A pesquisadora Rita Barros conta mais sobre a história do Termo: segundo ela, esse é um documento que segue diretrizes internacionais do Good Clinical Practices (GCP), guia que garante as boas práticas na pesquisa clínica. Esse guia foi criado após a Declaração de Helsinque, em 1964, com o objetivo de julgar os médicos nazistas que conduziram testes que feriram a integridade física e mental de pessoas durante a Segunda Guerra Mundial. A Declaração reúne os princípios éticos que regem a pesquisa com seres humanos e, em paralelo ao GCP, determina que para participar de uma pesquisa, o indivíduo precisa consentir por livre desejo e é necessária a explicação detalhada dos procedimentos que serão feitos.
Apesar do termo ser um documento com diretrizes internacionais e que detalha tudo o que poderá acontecer com os participantes, ele nem sempre é compreendido adequadamente. Barros informa que em seu mestrado, ela caracterizou o nível de letramento e alfabetismo em saúde de participantes de ensaios clínicos, dessa maneira, identificou que 40% dos participantes não tinham condições de entender os termos médicos que são utilizados no documento. “Isso caracteriza um desafio na pesquisa clínica, como um paciente poderá assinar um documento sem entender adequadamente os termos de saúde?” indaga Barros.
Ela explana que quando é identificado que um paciente não compreende os termos, a estratégia é que o médico converse diretamente com esse participante e explique o procedimento adaptando o vocabulário para facilitar a compreensão. Esse momento é chamado de processo de consentimento, que envolve o diálogo com o participante, mas este não exclui o termo de consentimento.
O paciente sabe que pode tomar um placebo?
Como já foi dito anteriormente, o uso do placebo geralmente é feito por um estudo duplo-cego (nem os participantes e nem os agentes de saúde sabem quem recebeu o placebo), a fim de evitar enviesamento de observações e medições.

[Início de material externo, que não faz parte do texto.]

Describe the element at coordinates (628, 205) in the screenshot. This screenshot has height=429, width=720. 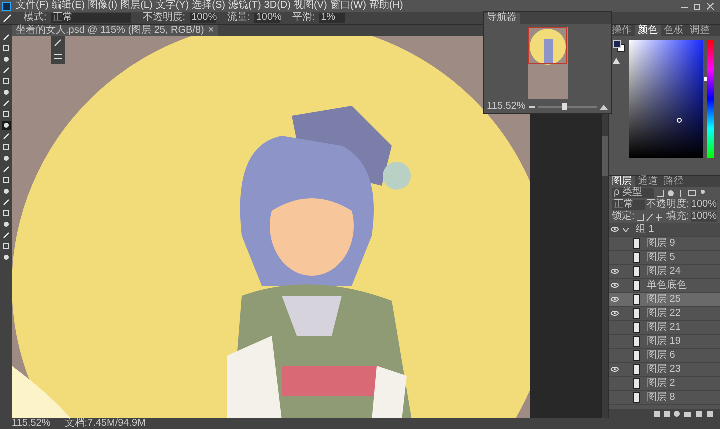
I see `blend-mode-dropdown: 正常` at that location.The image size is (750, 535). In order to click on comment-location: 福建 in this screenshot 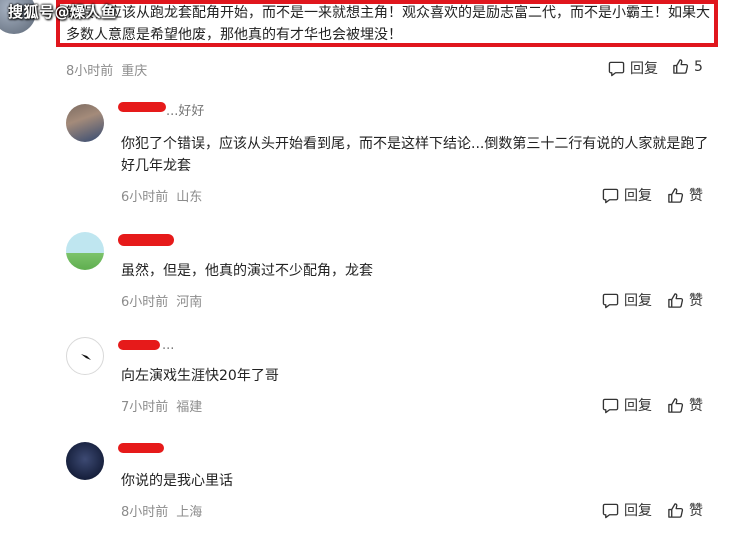, I will do `click(190, 408)`. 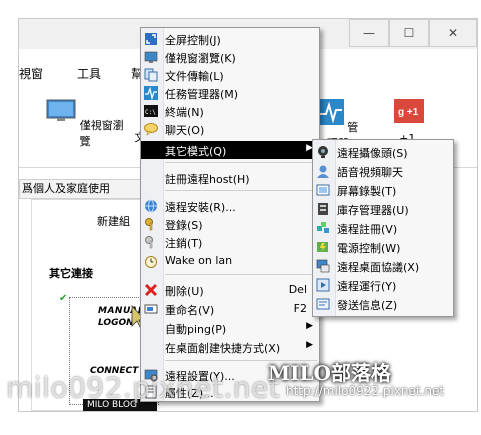 I want to click on rdp-icon, so click(x=323, y=266).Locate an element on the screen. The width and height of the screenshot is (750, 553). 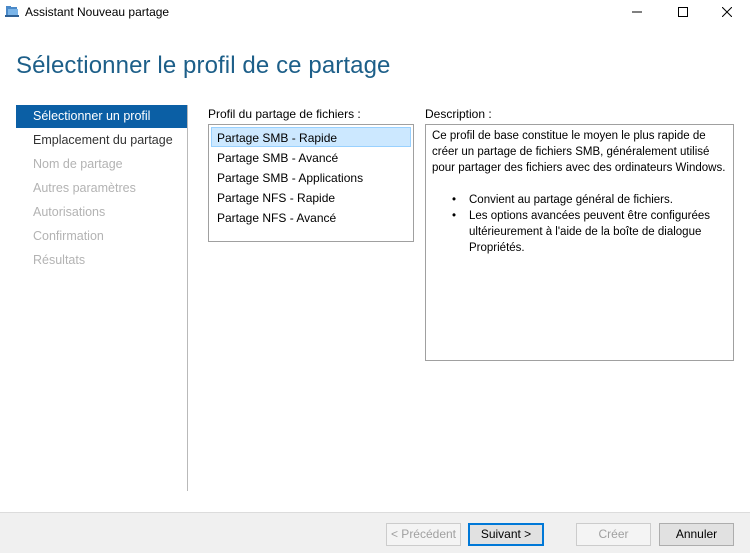
minimize-button is located at coordinates (637, 12).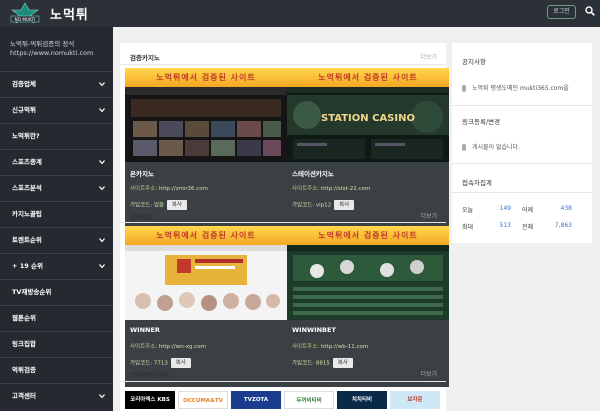 Image resolution: width=600 pixels, height=411 pixels. I want to click on sidebar-item: 웹툰순위, so click(56, 317).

No entanto, é imprescindível que os participantes sejam informados no Termo de Consentimento que existe uma chance de tomarem placebo. “Quando um paciente aceita participar de um estudo, no termo está escrito que há uma possibilidade de 50% de ele tomar um placebo e 50% de tomar a droga ativa” explica Barros.
O que torna uma vacina ou medicamento eficaz?
De acordo com Carolina Albino, a partir da segunda fase de testes clínicos é possível estabelecer a eficácia de um produto. A definição de eficácia seria a capacidade desse produto, seja de produzir anticorpos contra uma doença, no caso de uma vacina, seja de combater a doença. Um produto, para ser considerado eficaz, precisa ter um bom custo-benefício, isto é, precisa combater ou proteger de alguma doença sem apresentar efeitos adversos graves.
Como são encontrados participantes para pesquisa clínica?
O processo de encontrar participantes na pesquisa clínica é chamado de recrutamento. Antes de ser iniciado, o processo é submetido à avaliação ética e o Comitê é quem determina a melhor maneira de abordar os participantes. A divulgação dessa pesquisa pode acontecer de diversas formas: por mídias sociais, anúncios na televisão e rádio, distribuição de panfletos, além de médicos que indicam seus pacientes para alguns testes.